I'm not used to post any question on the internet so please tell me if I'm doing something wrong.

In short

How to correctly prevent false sharing on a 64bits architecture with a CPU cacheline size of 64bytes ?
How does the usage of C++ 'alignas' keyword and a simple byte array (ex: char[64]) can affect multithreading efficiency ?

Context

While working on a very efficient implementation of a Single Consumer Single Producer Queue, I've encountered unlogical behaviours from GCC compiler while benchmarking my code.

Full story

I hope somebody will have the necessary knowledge to explain what is going on.

I'm currently using GCC 10.2.0 and its C++ 20 implementation on arch linux. My laptop is a Lenovo T470S having a i7-7500U processor.

Let me begin with the data structure:

class SPSCQueue
{
public:
    ...

private:
    alignas(64) std::atomic<size_t> _tail { 0 }; // Tail accessed by both producer and consumer
    Buffer _buffer {}; // Buffer cache for the producer, equivalent to _buffer2
    std::size_t _headCache { 0 }; // Head cache for the producer
    char _pad0[64 - sizeof(Buffer) - sizeof(std::size_t)]; // 64 bytes alignment padding

    alignas(64) std::atomic<size_t> _head { 0 }; // Head accessed by both producer and consumer
    Buffer _buffer2 {}; // Buffer cache for the consumer, equivalent to _buffer2
    std::size_t _tailCache { 0 }; // Head cache for the consumer
    char _pad1[64 - sizeof(Buffer) - sizeof(std::size_t)]; // 64 bytes alignment padding
};

The following data structure obtains a fast and stable 20ns at pushing / poping on my system.

However, only changing the alignment using the following members makes the benchmark unstable and give between 20 and 30ns.

    alignas(64) std::atomic<size_t> _tail { 0 }; // Tail accessed by both producer and consumer
    struct alignas(64) {
        Buffer _buffer {}; // Buffer cache for the producer, equivalent to _buffer2
        std::size_t _headCache { 0 }; // Head cache for the producer
    };

    alignas(64) std::atomic<size_t> _head { 0 }; // Head accessed by both producer and consumer
    struct alignas(64) {
        Buffer _buffer2 {}; // Buffer cache for the consumer, equivalent to _buffer1
        std::size_t _tailCache { 0 }; // Tail cache for the consumer
    };

Lastly, I got even more lost when I tried this configuration giving me results between 40 and 55ns.

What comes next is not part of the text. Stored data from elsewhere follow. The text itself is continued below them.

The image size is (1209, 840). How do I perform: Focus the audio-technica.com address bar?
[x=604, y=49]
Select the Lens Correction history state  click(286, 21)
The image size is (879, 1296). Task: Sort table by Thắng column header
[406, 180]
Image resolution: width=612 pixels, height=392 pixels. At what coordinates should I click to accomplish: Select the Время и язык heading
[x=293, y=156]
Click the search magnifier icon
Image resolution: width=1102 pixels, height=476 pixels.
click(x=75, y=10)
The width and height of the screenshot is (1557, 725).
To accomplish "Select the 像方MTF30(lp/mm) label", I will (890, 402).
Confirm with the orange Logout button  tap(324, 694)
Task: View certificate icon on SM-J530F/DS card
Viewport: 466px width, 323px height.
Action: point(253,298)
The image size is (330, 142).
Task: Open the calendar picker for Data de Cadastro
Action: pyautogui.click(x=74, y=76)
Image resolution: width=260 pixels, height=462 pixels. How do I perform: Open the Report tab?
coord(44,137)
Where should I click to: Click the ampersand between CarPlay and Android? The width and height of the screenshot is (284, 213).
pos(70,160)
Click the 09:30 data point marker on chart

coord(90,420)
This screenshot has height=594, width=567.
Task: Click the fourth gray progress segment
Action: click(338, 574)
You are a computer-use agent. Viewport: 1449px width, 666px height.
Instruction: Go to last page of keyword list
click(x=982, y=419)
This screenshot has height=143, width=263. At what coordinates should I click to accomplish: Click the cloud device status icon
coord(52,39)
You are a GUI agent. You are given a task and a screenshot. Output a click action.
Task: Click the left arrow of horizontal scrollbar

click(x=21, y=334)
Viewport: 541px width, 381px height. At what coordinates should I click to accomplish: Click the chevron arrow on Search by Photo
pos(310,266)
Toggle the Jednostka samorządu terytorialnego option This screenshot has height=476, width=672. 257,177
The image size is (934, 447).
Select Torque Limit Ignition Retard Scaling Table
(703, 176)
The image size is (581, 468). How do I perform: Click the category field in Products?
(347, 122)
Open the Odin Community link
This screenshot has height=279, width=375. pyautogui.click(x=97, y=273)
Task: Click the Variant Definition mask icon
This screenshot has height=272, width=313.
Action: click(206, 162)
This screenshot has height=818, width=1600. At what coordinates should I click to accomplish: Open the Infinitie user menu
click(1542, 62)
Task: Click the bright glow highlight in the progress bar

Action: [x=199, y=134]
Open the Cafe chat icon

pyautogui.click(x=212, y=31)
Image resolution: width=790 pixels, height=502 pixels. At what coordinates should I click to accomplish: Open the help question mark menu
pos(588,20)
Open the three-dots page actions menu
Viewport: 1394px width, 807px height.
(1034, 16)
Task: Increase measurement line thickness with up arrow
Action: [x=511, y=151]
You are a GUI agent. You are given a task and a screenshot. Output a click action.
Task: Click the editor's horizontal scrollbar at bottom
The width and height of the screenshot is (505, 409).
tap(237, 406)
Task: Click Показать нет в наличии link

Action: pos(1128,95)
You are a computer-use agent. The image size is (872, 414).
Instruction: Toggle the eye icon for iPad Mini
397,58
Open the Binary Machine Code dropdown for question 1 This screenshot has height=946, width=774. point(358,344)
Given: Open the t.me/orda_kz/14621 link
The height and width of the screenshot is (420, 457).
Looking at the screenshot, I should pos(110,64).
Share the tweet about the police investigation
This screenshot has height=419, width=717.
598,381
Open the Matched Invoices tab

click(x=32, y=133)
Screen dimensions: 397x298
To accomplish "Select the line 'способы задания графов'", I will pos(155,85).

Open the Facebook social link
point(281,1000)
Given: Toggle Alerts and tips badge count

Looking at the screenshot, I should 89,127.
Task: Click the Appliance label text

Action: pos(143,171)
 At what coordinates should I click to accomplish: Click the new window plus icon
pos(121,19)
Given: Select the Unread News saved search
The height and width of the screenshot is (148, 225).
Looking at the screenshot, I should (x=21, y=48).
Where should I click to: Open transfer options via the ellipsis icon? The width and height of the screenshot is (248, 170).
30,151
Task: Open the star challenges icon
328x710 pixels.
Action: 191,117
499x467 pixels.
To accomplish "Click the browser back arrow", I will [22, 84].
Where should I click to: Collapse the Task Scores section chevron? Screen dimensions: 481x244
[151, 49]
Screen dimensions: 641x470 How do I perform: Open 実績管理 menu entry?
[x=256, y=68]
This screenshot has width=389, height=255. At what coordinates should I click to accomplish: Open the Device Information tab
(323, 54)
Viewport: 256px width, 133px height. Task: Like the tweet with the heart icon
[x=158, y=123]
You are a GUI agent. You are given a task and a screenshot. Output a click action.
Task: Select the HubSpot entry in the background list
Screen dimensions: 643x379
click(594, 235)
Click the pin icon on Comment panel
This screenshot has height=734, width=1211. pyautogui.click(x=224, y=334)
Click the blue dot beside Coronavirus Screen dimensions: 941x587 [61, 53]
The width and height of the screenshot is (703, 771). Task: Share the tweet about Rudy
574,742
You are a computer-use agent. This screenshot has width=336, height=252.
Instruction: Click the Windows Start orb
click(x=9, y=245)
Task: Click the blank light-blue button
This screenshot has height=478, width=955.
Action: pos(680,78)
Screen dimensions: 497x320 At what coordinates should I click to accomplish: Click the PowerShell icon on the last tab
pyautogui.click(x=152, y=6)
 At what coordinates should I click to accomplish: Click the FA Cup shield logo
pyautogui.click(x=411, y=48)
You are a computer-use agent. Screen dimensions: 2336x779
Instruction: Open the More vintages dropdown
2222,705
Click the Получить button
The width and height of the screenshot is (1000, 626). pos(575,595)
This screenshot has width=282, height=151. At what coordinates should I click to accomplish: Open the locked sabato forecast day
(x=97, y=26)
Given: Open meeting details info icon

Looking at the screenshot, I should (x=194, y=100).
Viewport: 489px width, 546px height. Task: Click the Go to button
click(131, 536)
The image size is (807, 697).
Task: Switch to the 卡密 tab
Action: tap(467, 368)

    std::atomic<size_t> _tail { 0 }; // Tail accessed by both producer and consumer
    char _pad0[64 - sizeof(std::atomic<size_t>)];
    Buffer _buffer {}; // Buffer cache for the producer, equivalent to _buffer2
    std::size_t _headCache { 0 }; // Head cache for the producer
    char _pad1[64 - sizeof(Buffer) - sizeof(std::size_t)];

    std::atomic<size_t> _head { 0 }; // Head accessed by both producer and consumer
    char _pad2[64 - sizeof(std::atomic<size_t>)];
    Buffer _buffer2 {}; // Buffer cache for the consumer, equivalent to _buffer2
    std::size_t _tailCache { 0 }; // Head cache for the consumer
    char _pad3[64 - sizeof(Buffer) - sizeof(std::size_t)];

This time I got the queue push/pop oscillating both between 40 and 55ns.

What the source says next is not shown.